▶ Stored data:
• • • • • • •

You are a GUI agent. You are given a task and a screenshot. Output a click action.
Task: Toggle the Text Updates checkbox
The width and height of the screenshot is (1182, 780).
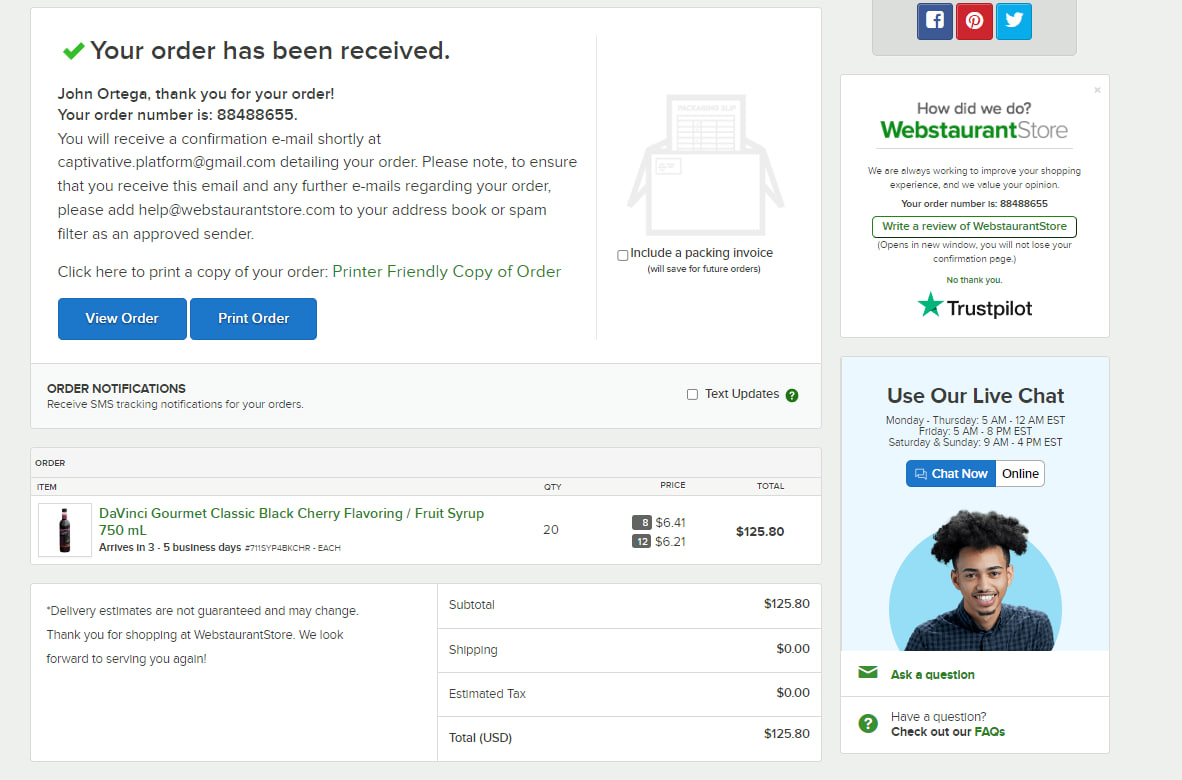pyautogui.click(x=692, y=394)
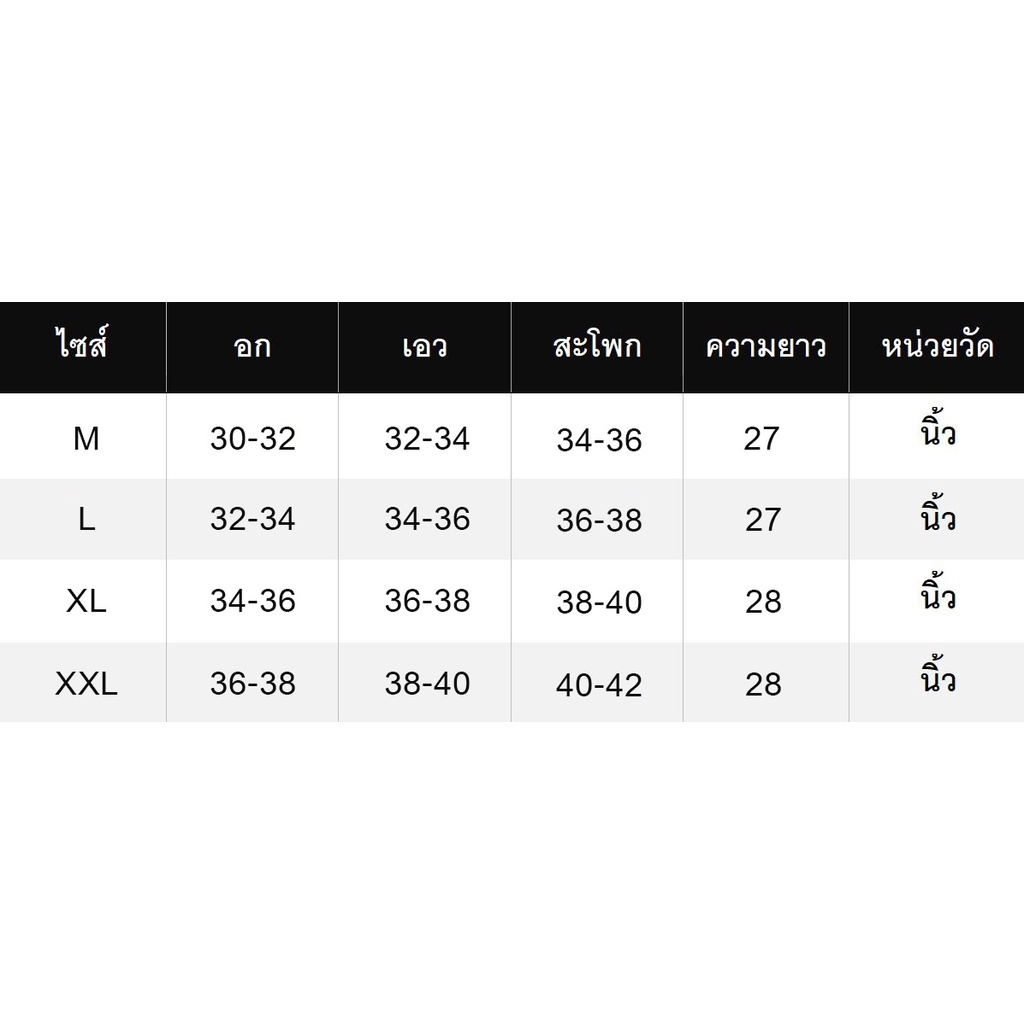Image resolution: width=1024 pixels, height=1024 pixels.
Task: Click hip value 36-38 in L row
Action: (x=599, y=521)
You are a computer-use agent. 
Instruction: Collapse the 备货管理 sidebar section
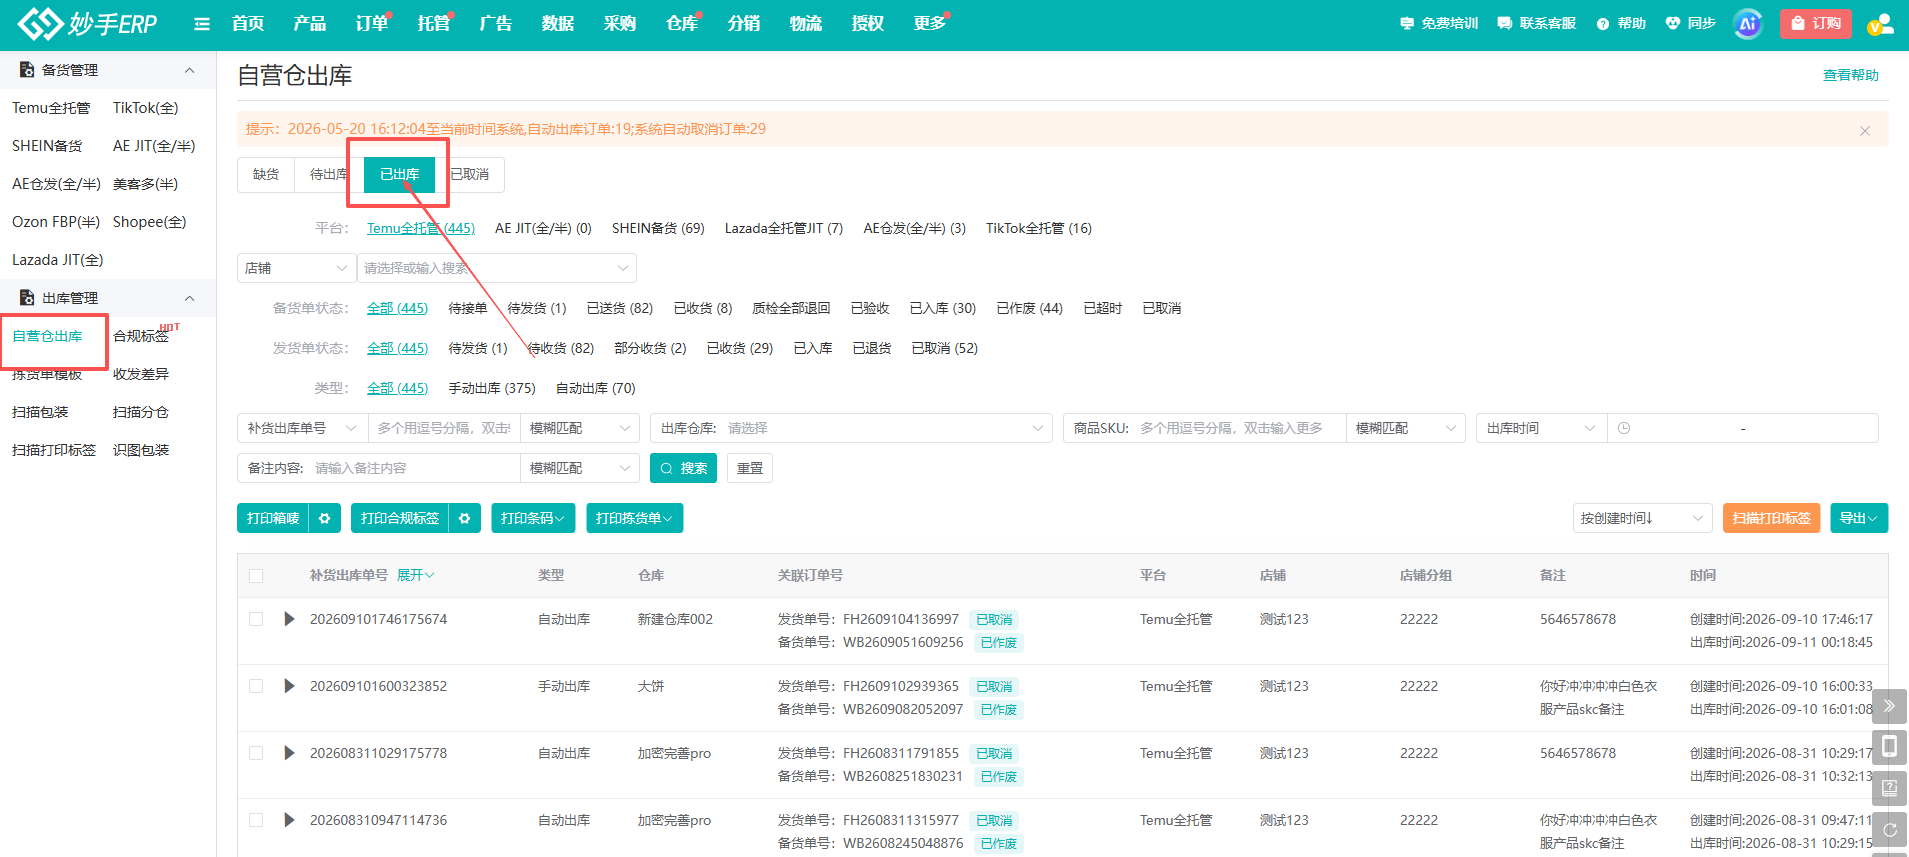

• • • • • • •

▶ Assigned task: Retype every record above exactly as written, but leave out the pictures.

▶ Response to the task:
You are a GUI agent. You are given a task and a screenshot. Output a click action.
Task: Toggle the Text Updates checkbox
The width and height of the screenshot is (1182, 780).
pyautogui.click(x=692, y=394)
Image resolution: width=1024 pixels, height=1024 pixels.
Task: Click hip value 36-38 in L row
Action: (x=599, y=521)
You are a computer-use agent. 
Instruction: Collapse the 备货管理 sidebar section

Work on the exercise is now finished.